### GESTELLTE AUFGABE A
Tausche in den Einträgen von der Zeile mit „The image size is (1264, 469).“ bis einschließlich der Zeile mit „(x=165, y=370)“ „grid icon“ gegen „list icon“ aus. Gib nur diese Zeilen wieder und lass alles andere darin unverändert.
::: VORLIEGENDER TEXT :::
Weichen für die Transformation  

Die Weichen für die Transformation stellen Menschen: Mit ihrer Stimme, mit ihrem Handeln, mit ihrem Einkauf, mit ihrer Wahlentscheidung und mit ihrem Beruf können alle Menschen etwas gegen die industrielle Tierhaltung tun und für den Tierschutz und die artgemäße Tierhaltung eintreten. Die Rahmenbedingungen für die Entscheidungen und das Handeln der Gesellschaft werden jedoch im besonderen Maße von der Politik und von großen Wirtschaftsakteuren getroffen.  

Marktseitig entscheiden die Produktauswahl, die Transparenz und die Kennzeichnung beim Einkauf darüber, wie schwer oder leicht es Menschen fällt, sich gegen Produkte aus Intensivtierhaltung und für Produkte aus artgemäßen Haltungsbedingungen zu entscheiden. Aktuell wollen sich zwar immer mehr Menschen für höhere Haltungsstandards und Regionalität entscheiden, bekommen aber das gewünschte Produkt in Supermärkten oder Metzgereien häufig nur in der Qualität des Mindeststandards angeboten. Aus diesem Grund können sie ihren Präferenzen allzu oft nicht nachgehen. Schrittweise ändert sich glücklicherweise die Situation: Supermärkte, Metzgereien und die Außer-Haus-Verpflegung setzen immer mehr auf höhere Standards. Die Supermarktkette ALDI bietet beispielsweise ab 2030 Fleisch bei seinen Eigenmarken nur noch aus anspruchsvollen Außenklimahaltungen an und listet konsequent den tierquälerischen Mindeststandard aus seinem Sortiment aus. Das setzt Lidl, Edeka, Rewe & Co. natürlich unter Zugzwang und lädt die Branche zum Nachahmen ein. 

Umbau gelingt flächendeckend nur durch die Politik 

Ferkel mit Ringelschwanz
Foto: © Barbara_C-AdobeStock.com

Marktseitig können große Schritte im Umbau der Tierhaltung erreicht werden. Damit die Transformation aber wirklich alle Betriebe, alle Vermarktungswege – beispielsweise auch den Export – und damit schließlich alle Tiere erreicht, muss die Politik aktiv werden. Erst höhere gesetzliche Standards für Haltungsbedingungen und für Transport und Schlachtung schützen Tiere verlässlich. Haltungsbedingte Amputationen wie das Ringelschwanzkupieren, das Enthornen oder das Schnäbelkürzen und auch die mit Erkrankungen einhergehende Hochleistungszucht werden erst durch Verbote abgeschafft. Darüber hinaus kann nur die Politik verlässliche Rahmenbedingungen für die Transformation bieten. Und landwirtschaftliche Betriebe müssen beim Systemwechsel zwingend unterstützt werden. So werden finanzielle Förderungen für den Stallumbau und auch Prämien für deutlich erhöhte laufende Mehrkosten für den Systemwechsel benötigt. Zugleich kann die Politik durch die angedachte gesetzliche Haltungskennzeichnung marktseitig Anreize für den Umbau der Tierhaltung setzen, kann durch die Ausbildung, die staatliche Beratung sowie die Forschung und Schulbildung auf Nachhaltigkeit und Tierwohl ausrichten. Genauso müssen dringend Genehmigungspraktiken rechtlich novelliert werden und auch in politisch adressierten internationalen Handelsbeziehungen tierfreundliche Bedingungen Berücksichtigung finden. Über all diese Maßnahmen können Verbraucher: innen und landwirtschaftliche Betriebe selbst nicht entscheiden, sondern müssen zwingend durch die Politik entschieden werden.
::: AUFGEFÜHRTE EINTRÄGE :::
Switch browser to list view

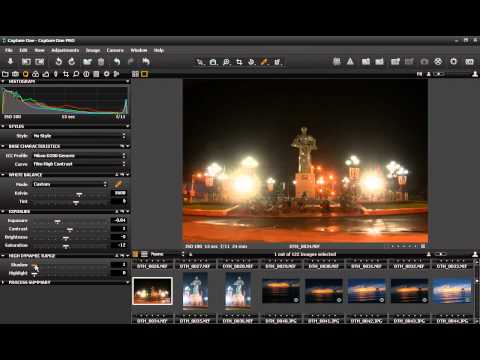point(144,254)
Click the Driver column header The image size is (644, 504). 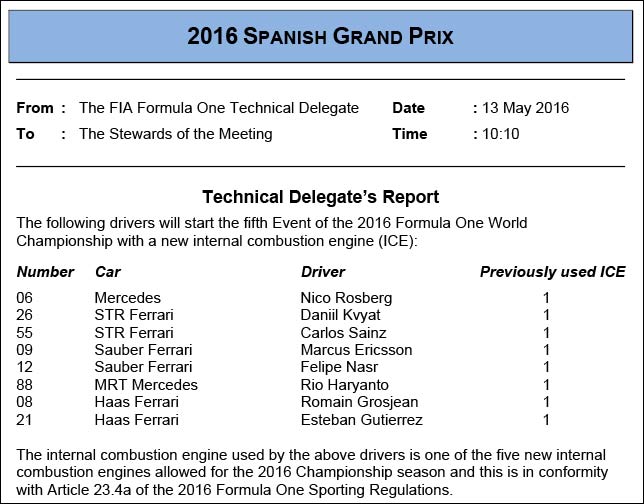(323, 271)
:::
::: AUFGEFÜHRTE EINTRÄGE :::
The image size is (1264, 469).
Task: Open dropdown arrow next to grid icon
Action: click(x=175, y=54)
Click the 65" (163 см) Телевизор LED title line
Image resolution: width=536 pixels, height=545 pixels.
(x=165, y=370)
:::
### GESTELLTE AUFGABE B
Tippe aus dem Text über die Tierhaltung den Abschnitt von „Die Weichen für“ bis einschließlich „großen Wirtschaftsakteuren getroffen.“ wortgetreu ab.

### ANTWORT A
The image size is (1264, 469).
Task: Open dropdown arrow next to list icon
Action: click(x=175, y=54)
Click the 65" (163 см) Телевизор LED title line
Image resolution: width=536 pixels, height=545 pixels.
(x=165, y=370)

### ANTWORT B
Die Weichen für die Transformation stellen Menschen: Mit ihrer Stimme, mit ihrem Handeln, mit ihrem Einkauf, mit ihrer Wahlentscheidung und mit ihrem Beruf können alle Menschen etwas gegen die industrielle Tierhaltung tun und für den Tierschutz und die artgemäße Tierhaltung eintreten. Die Rahmenbedingungen für die Entscheidungen und das Handeln der Gesellschaft werden jedoch im besonderen Maße von der Politik und von großen Wirtschaftsakteuren getroffen.